One may notice the ommision of a memcpy
in the pass by reference
version. This is because these examples are without optimizations. One can
compile with optimizations or change the pass by value example to be the
following to get rid of the memcpy
that isn’t present in the pass by
reference.
pub fn my_hasher() -> SomeHashType {
hash_by_value(hash_by_value(hash_by_value(SomeHashType{ instances: 0, hash: [0; 64]})))
}
The pass by reference uses mov
instructions for the argument memory location,
while the pass by value uses the lea
instruction using a bit more indirection,
and a bit more loading cost. But this extra cost generally won’t come close to
the cost of copying values around.
Summary
Passing by value in rust does not have the same negative impacts as pass by value in C. As such the stigma for pass by value in C should be avoided in rust.
It does appear at the micro level pass by reference in rust may have less assembly instructions than pass by value. However the two outputs are probably close enough to require one to profile with timings before trying to argue one way or another in the general case.
While it wasn’t discussed here, pass by value in rust can provide some API benefits due to rusts ownership rules.
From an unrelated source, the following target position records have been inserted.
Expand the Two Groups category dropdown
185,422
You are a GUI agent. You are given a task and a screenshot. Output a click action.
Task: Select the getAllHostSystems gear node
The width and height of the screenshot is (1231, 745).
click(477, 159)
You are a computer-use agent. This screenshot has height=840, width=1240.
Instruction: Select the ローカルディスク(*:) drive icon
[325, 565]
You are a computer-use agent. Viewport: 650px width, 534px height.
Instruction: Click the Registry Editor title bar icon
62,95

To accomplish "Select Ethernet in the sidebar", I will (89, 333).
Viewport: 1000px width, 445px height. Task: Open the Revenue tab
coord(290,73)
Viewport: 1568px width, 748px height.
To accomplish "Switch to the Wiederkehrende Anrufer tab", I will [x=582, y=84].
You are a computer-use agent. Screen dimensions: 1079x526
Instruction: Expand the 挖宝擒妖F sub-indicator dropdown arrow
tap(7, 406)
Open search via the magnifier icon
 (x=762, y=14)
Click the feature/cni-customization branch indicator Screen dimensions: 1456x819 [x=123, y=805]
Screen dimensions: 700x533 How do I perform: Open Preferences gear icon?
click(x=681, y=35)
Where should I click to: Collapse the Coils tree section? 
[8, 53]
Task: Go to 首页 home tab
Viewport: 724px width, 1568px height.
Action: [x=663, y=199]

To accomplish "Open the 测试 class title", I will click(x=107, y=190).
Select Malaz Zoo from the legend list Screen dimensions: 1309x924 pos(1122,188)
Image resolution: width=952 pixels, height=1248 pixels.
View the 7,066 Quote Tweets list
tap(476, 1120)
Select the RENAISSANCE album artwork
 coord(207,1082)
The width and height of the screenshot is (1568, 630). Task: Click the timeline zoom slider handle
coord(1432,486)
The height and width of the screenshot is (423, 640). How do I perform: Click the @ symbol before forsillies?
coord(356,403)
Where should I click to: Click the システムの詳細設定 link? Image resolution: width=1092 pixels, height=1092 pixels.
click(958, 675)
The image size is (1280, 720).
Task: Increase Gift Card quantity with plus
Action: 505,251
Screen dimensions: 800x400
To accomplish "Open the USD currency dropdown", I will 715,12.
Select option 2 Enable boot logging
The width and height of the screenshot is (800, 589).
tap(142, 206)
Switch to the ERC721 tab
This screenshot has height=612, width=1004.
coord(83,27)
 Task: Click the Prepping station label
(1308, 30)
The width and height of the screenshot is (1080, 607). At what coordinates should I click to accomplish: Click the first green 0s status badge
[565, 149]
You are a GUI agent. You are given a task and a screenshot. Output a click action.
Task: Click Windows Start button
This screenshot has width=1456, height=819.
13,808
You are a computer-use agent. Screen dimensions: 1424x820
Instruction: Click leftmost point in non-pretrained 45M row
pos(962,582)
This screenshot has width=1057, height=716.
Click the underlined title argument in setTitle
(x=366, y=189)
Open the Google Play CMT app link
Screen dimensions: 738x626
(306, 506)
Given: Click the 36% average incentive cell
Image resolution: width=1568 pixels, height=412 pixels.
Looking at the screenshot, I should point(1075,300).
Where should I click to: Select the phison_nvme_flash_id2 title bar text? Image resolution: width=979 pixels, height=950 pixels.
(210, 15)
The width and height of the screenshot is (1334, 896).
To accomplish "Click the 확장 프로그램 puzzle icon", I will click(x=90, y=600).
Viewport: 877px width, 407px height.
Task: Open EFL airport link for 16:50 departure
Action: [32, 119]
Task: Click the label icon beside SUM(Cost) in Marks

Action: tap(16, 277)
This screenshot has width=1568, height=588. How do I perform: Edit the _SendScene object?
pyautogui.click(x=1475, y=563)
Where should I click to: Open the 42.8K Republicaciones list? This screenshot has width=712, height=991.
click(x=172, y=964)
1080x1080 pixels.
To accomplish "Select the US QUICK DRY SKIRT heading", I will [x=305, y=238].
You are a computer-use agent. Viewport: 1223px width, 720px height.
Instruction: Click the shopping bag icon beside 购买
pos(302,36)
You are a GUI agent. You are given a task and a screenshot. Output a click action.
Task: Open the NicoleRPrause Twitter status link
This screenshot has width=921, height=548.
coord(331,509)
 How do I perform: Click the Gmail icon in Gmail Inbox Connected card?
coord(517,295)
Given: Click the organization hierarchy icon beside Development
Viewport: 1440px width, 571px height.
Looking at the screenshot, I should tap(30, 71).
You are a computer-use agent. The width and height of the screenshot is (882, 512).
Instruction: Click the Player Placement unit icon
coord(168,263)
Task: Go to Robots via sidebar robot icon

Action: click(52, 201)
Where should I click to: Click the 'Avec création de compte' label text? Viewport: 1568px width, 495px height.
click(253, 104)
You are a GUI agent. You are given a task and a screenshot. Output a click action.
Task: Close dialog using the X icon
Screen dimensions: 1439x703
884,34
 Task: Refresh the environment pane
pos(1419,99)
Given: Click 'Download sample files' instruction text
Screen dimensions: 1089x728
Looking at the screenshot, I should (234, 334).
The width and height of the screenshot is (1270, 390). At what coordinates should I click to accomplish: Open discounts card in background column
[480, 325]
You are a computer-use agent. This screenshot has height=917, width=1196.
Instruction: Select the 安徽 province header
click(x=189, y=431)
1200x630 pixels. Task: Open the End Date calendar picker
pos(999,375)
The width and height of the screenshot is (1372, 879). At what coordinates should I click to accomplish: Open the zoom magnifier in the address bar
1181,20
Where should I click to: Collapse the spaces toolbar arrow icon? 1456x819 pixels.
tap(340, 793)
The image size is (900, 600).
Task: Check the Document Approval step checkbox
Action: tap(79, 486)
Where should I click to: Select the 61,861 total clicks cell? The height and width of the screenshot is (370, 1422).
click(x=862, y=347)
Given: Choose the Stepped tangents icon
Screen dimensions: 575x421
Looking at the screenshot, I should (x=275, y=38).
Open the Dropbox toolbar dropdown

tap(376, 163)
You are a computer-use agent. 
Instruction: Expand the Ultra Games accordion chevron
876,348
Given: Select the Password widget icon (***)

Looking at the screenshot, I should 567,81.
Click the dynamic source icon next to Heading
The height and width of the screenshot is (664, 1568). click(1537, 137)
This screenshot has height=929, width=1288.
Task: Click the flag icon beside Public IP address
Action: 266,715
One may notice that all of these examples were done without compiler optimizations turned on. When turning on optimizations for the rust examples the function calls get inlined resulting in more assembly bloat. While LTO(link time optimizations) may inline functions from other modules I wanted to focus on the common case for non local functions.